- Goal
Please pull out every line in the items below that contains the string "button". Case counts.

** BEGIN Supplied records **

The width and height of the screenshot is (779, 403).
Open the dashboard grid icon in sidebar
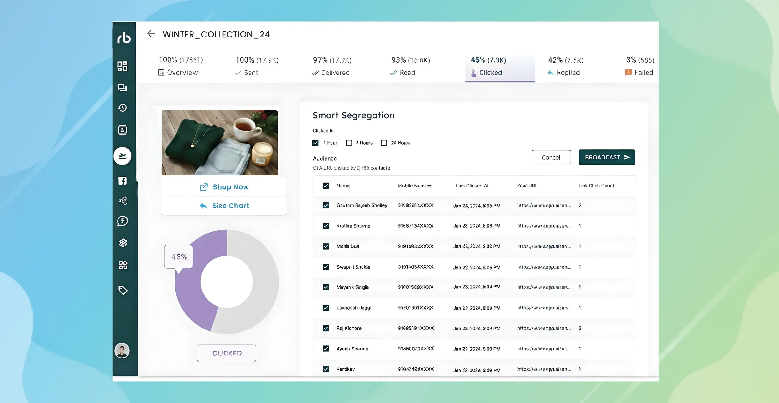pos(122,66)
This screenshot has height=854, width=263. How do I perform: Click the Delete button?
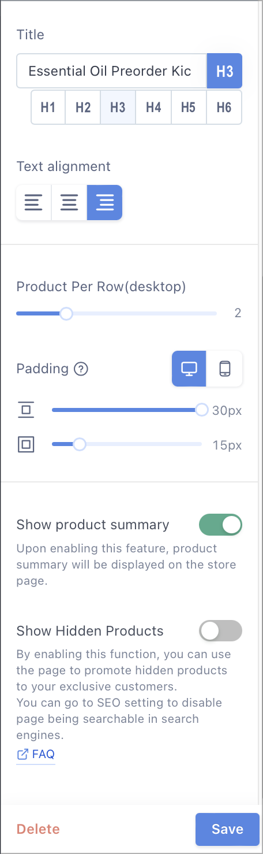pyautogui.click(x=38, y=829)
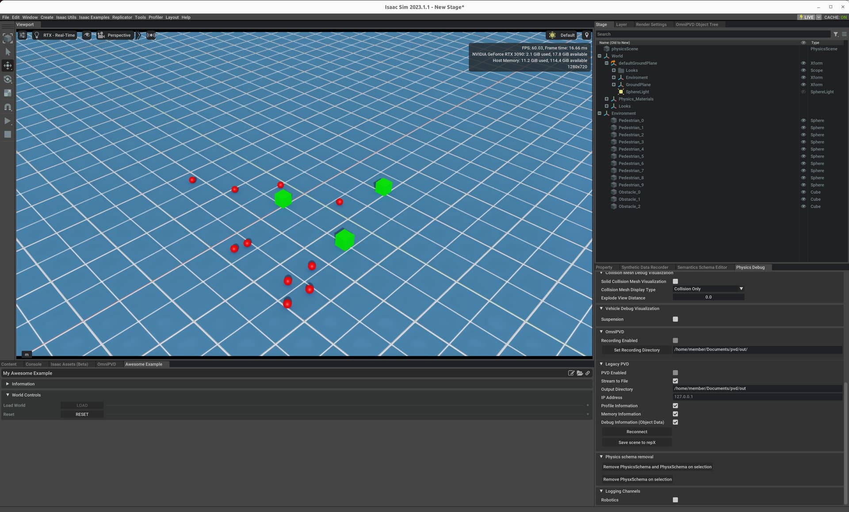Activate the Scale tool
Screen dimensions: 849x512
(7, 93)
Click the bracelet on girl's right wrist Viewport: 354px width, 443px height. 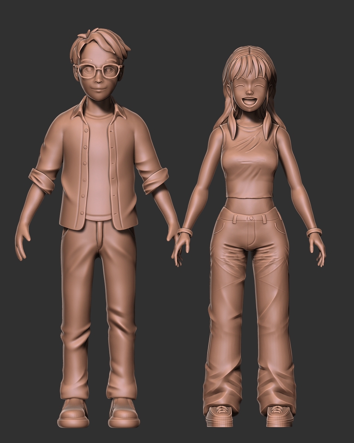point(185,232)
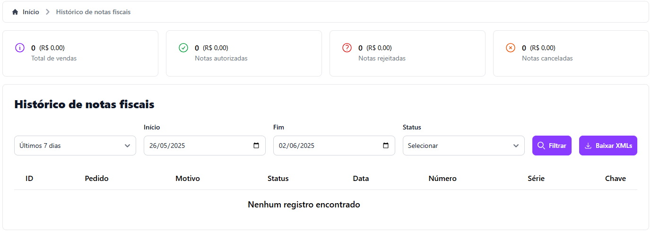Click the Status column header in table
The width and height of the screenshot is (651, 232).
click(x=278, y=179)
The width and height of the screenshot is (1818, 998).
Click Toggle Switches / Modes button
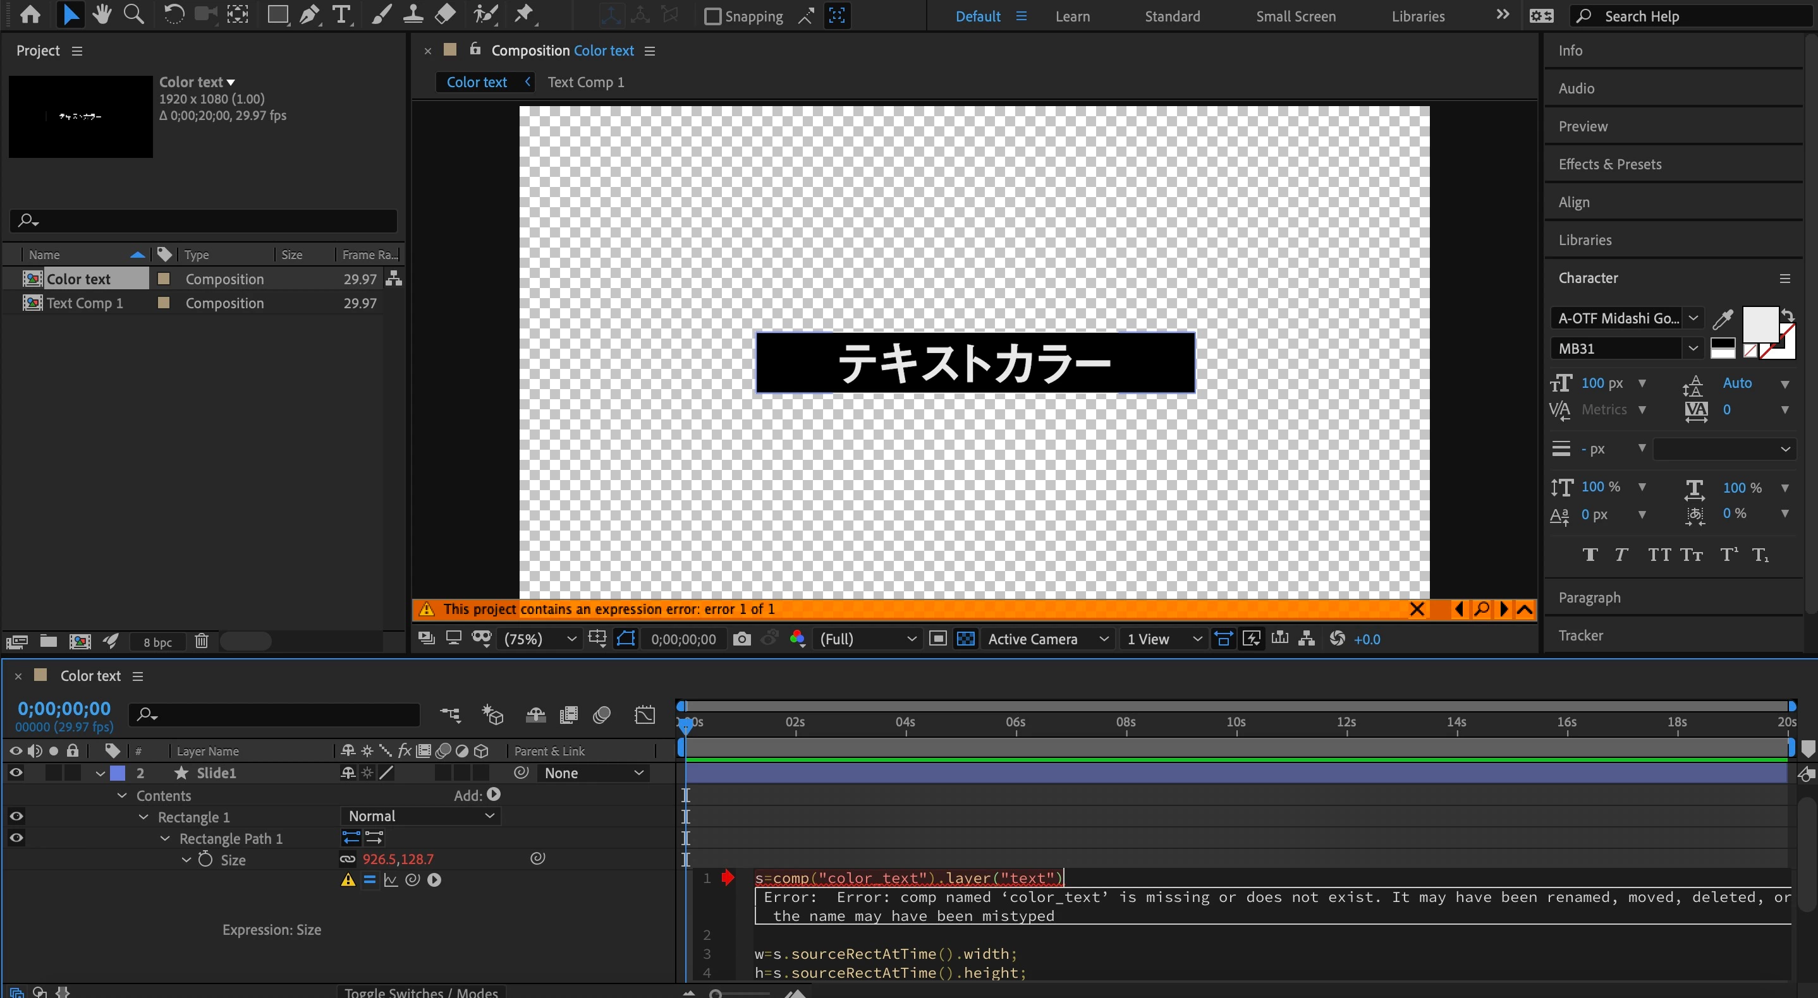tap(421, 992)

** END Supplied records **

- Answer to this exercise
This screenshot has height=854, width=263. How do I perform: Click the Delete button?
Click Toggle Switches / Modes button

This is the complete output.